Tout cela pour le garçon est un temple de la science, il ne reste plus qu'à gagner du courage et franchir le seuil. Mais la timidité et l'oppression de ses pauvres vêtements prévalent. Alors le professeur se tourna et regarda le garçon. Qui est celui qui détourne l'attention de la leçon?

Nous pensons que le paysan a suffisamment envie de toucher ce monde inconnu, d'apprendre à lire des livres, comme ces gars en classe, d'apprendre à voir sur la carte de la ville et de la rivière, de faire partie de cette atmosphère, appelée l'école Rachinsky.

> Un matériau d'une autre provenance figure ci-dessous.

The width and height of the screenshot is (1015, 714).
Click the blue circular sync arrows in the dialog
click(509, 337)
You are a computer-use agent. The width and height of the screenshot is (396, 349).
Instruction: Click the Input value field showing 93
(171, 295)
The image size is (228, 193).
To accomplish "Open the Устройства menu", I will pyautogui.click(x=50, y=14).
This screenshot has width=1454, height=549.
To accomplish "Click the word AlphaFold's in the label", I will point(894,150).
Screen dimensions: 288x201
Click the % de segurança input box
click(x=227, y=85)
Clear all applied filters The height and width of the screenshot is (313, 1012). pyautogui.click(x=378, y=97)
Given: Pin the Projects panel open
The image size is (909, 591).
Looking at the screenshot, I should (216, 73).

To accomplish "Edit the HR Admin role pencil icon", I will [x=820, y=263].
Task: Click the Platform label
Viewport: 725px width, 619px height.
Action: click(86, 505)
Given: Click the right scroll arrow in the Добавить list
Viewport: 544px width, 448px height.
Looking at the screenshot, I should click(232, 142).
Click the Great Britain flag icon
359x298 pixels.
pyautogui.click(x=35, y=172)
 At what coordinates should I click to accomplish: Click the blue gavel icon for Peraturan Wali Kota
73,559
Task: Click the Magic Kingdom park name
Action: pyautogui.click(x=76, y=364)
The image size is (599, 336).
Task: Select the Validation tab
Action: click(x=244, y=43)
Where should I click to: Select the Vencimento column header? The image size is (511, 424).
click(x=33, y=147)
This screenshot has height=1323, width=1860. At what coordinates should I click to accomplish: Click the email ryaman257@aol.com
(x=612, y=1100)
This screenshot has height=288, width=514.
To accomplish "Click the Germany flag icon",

Et il fera ce pas.

En examinant l’image «À la porte de l’école», on espère que tout de ce garçon se passera aussi bien qu’au temps de Bogdanov-Belsky. L'artiste a toujours cru au talent et au talent des gens russes ordinaires, et en particulier des enfants qu'il aimait de tout son cœur, admiraient et pouvaient transmettre ces sentiments dans ses œuvres.